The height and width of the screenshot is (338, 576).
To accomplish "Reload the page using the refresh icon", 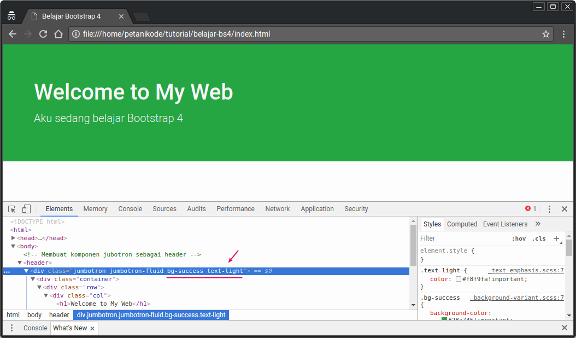I will [x=43, y=34].
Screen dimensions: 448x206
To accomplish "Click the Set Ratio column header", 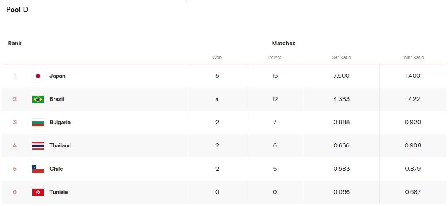I will pyautogui.click(x=341, y=57).
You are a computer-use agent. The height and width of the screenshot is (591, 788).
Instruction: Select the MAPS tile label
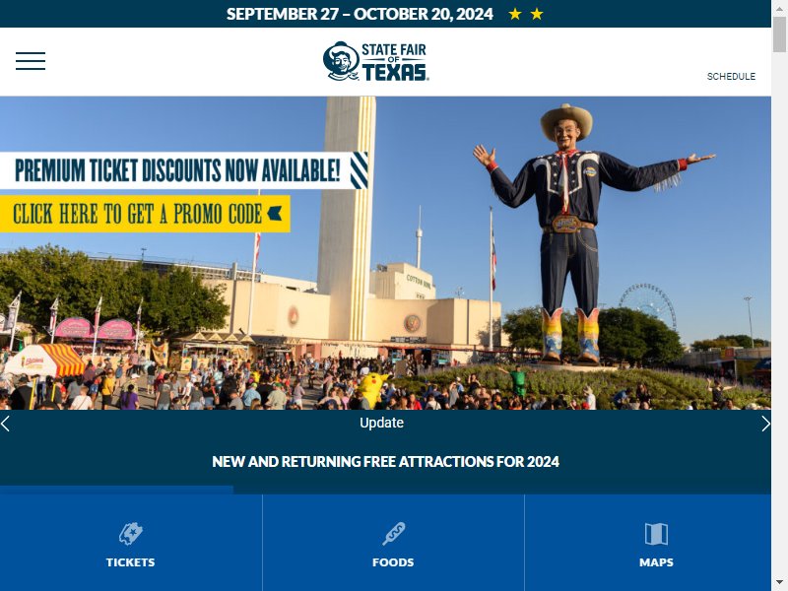point(656,562)
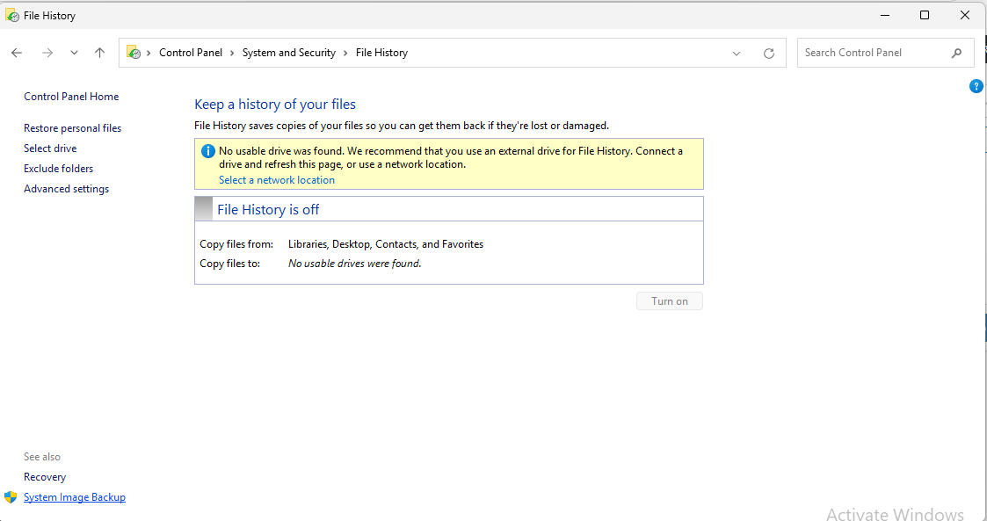Open help with the blue question icon
Image resolution: width=987 pixels, height=521 pixels.
(976, 86)
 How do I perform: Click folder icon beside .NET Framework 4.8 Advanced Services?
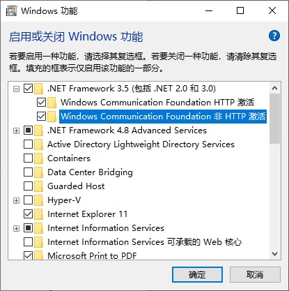coord(38,130)
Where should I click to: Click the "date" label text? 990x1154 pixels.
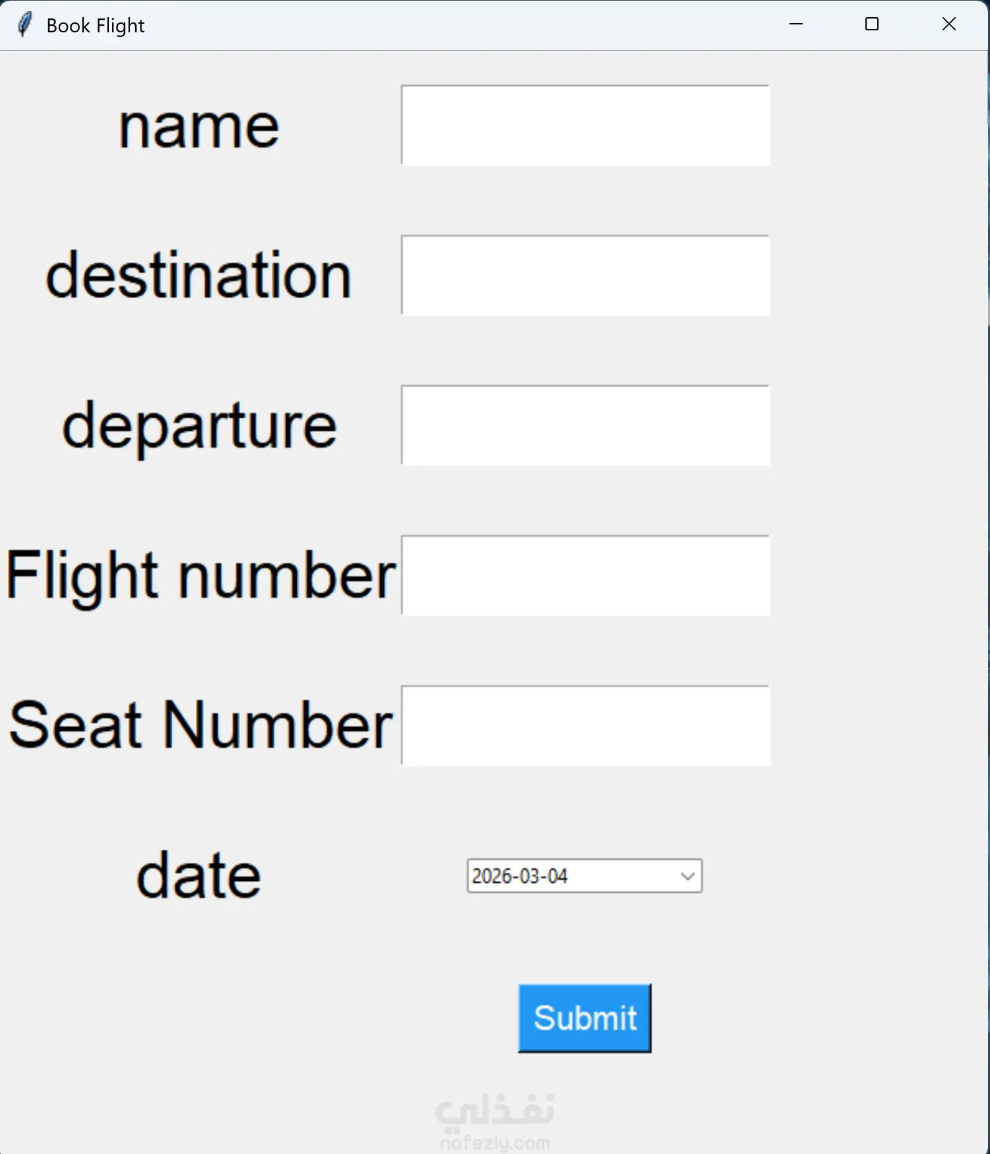click(x=199, y=876)
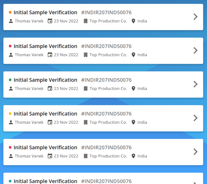Screen dimensions: 207x184
Task: Select Thomas Vanek in the orange-status card
Action: 29,21
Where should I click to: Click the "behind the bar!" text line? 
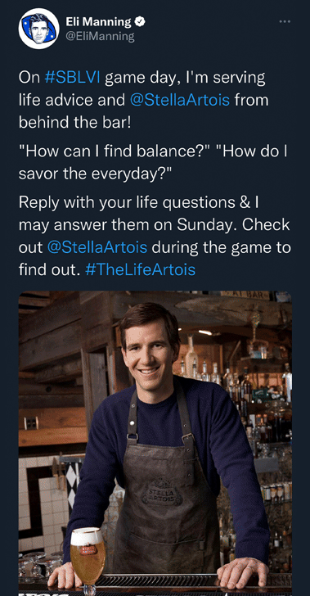point(74,123)
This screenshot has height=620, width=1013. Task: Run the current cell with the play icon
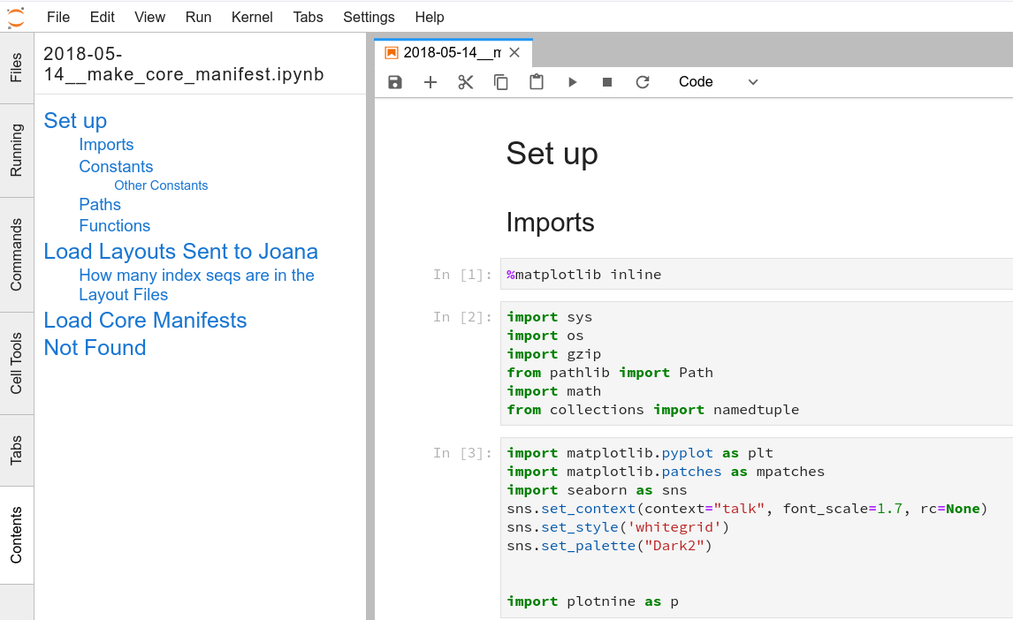573,81
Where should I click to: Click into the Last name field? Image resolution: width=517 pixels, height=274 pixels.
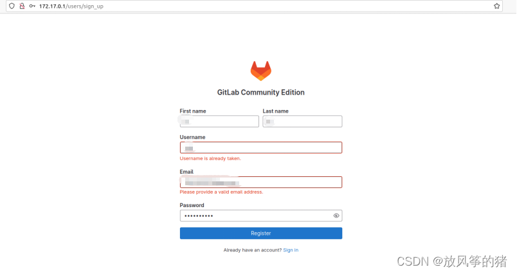pyautogui.click(x=302, y=122)
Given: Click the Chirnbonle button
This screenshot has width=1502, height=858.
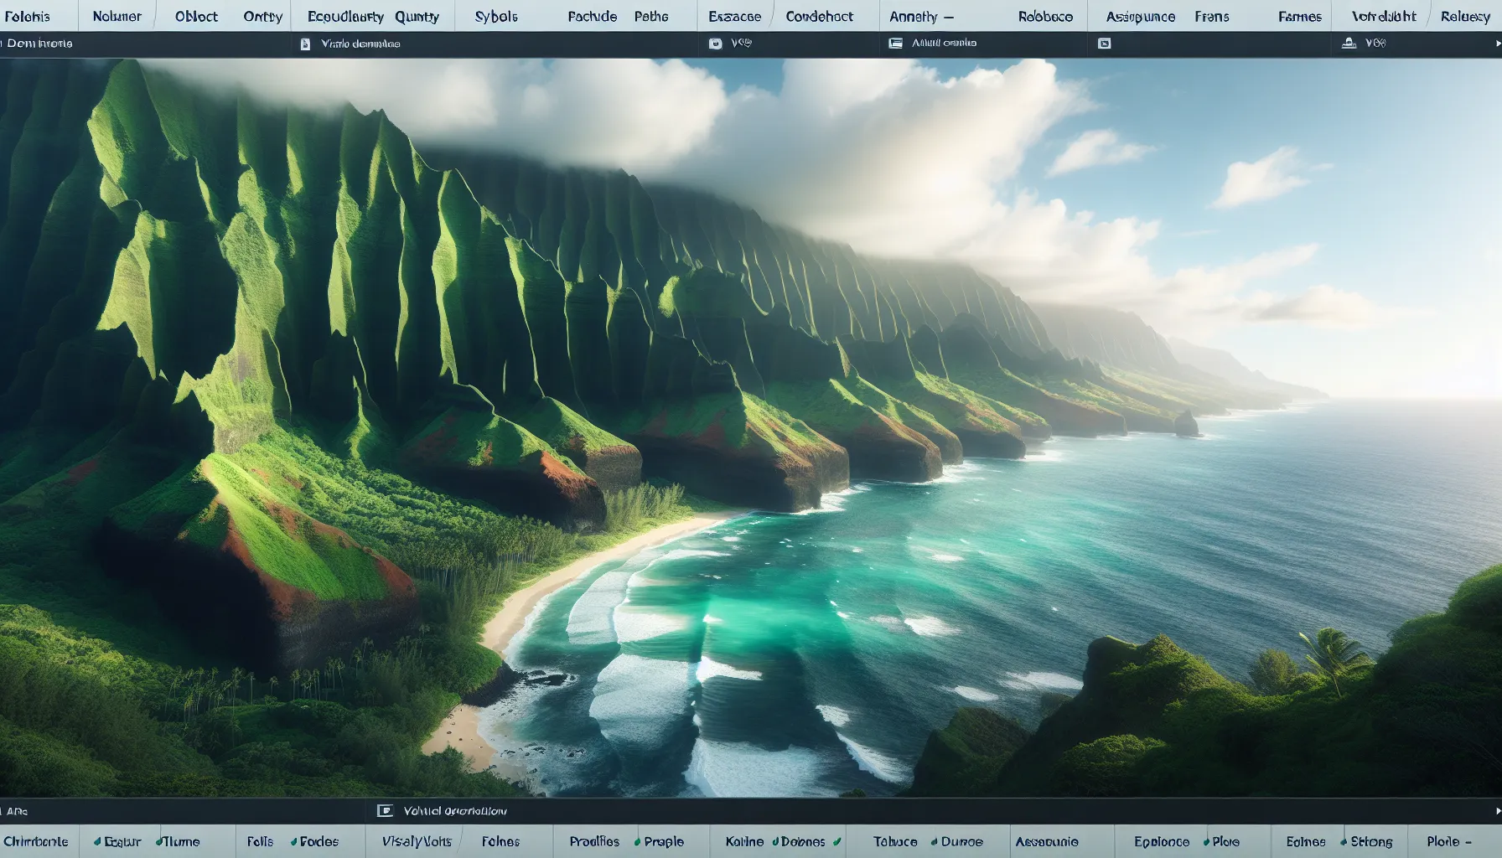Looking at the screenshot, I should point(36,841).
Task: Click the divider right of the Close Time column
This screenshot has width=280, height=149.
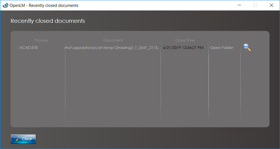Action: coord(209,82)
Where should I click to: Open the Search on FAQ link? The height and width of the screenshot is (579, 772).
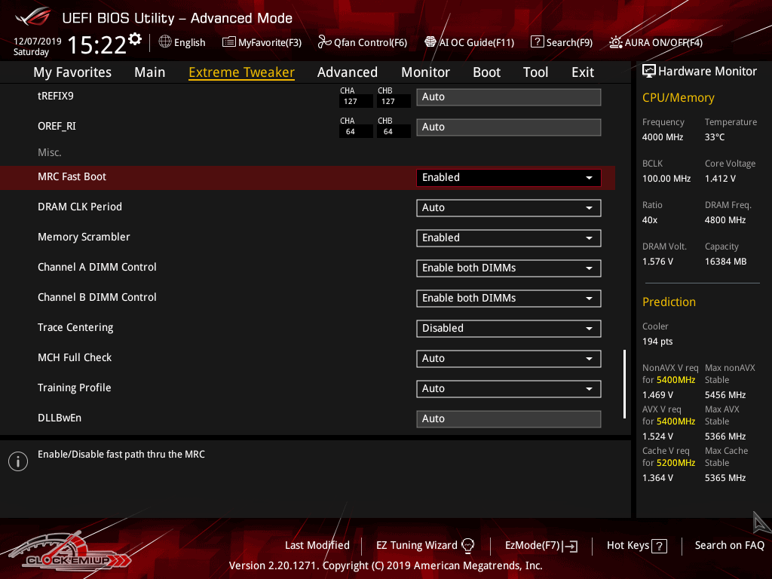[x=729, y=546]
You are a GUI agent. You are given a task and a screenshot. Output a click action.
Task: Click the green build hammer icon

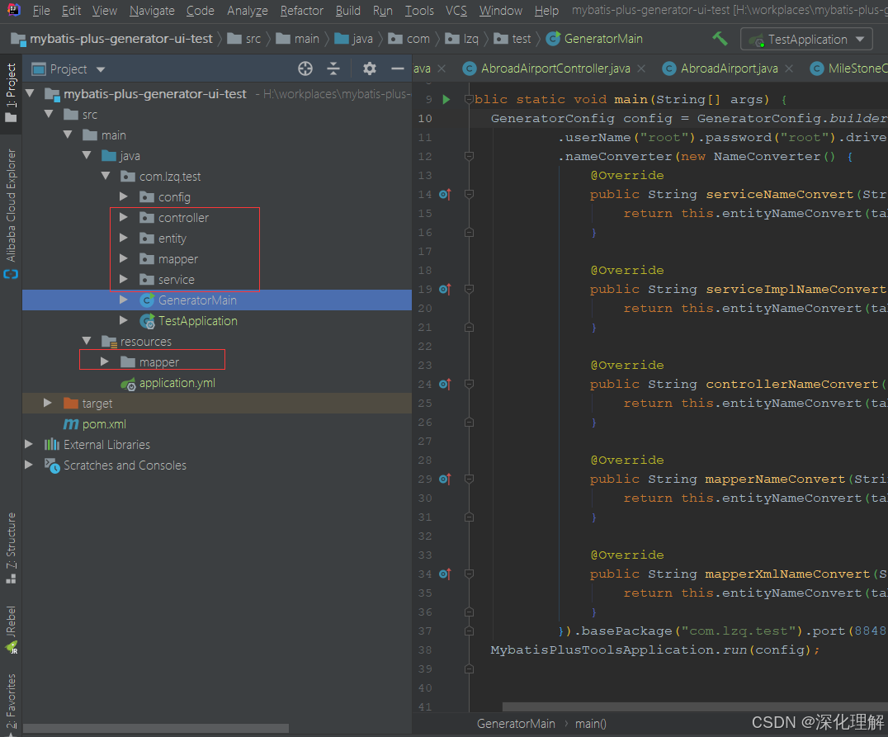[x=718, y=38]
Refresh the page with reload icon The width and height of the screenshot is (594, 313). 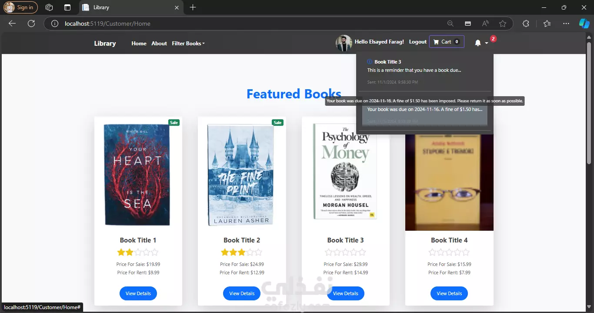tap(31, 24)
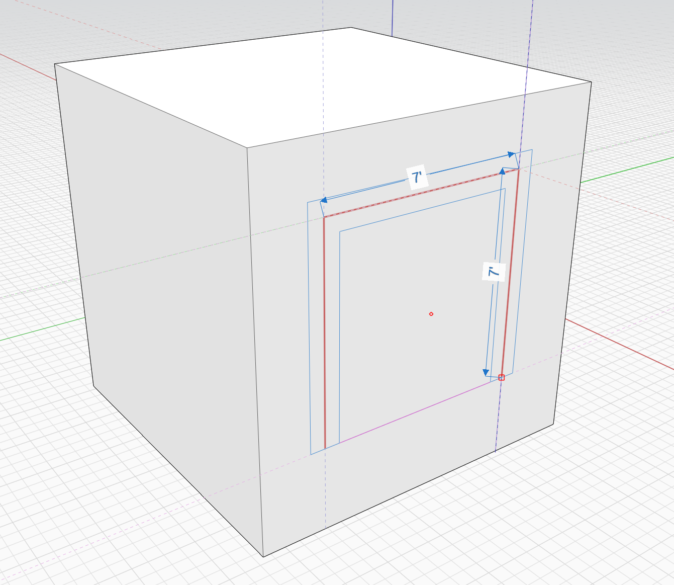Select the cube's front vertical corner edge
Screen dimensions: 674x585
255,352
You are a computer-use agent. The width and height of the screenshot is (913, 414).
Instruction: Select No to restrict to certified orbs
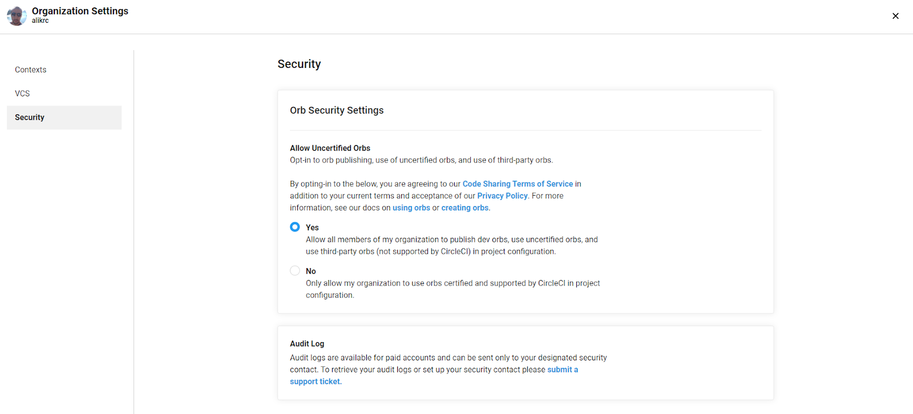click(x=295, y=270)
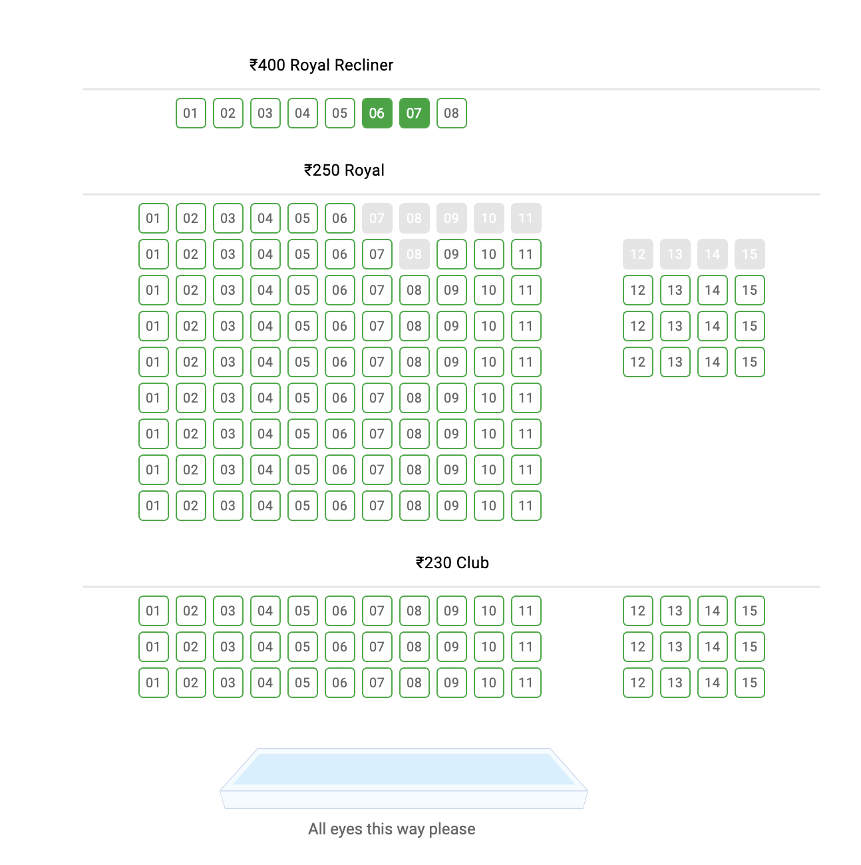Select seat 12 in the fourth Royal row
The width and height of the screenshot is (861, 865).
point(637,326)
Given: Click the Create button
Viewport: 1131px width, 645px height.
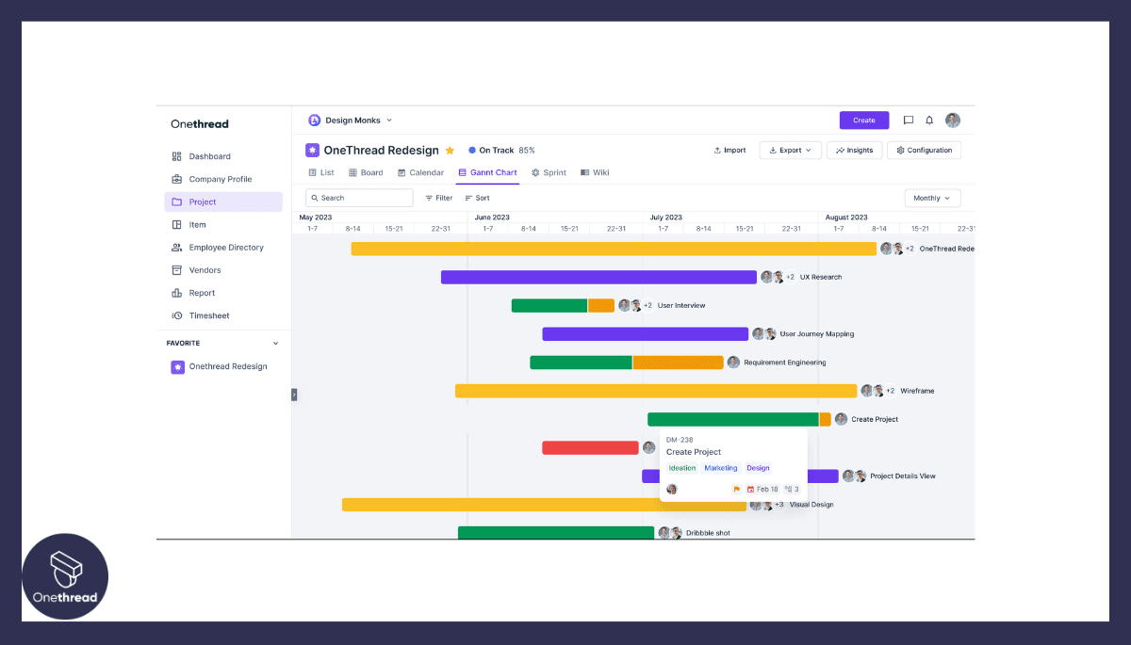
----
-- Assignment --
Scan the entries for the word "button". Report each line that has it.

-- Task response --
Given: Click the Chirnbonle button
Given: Click the Create button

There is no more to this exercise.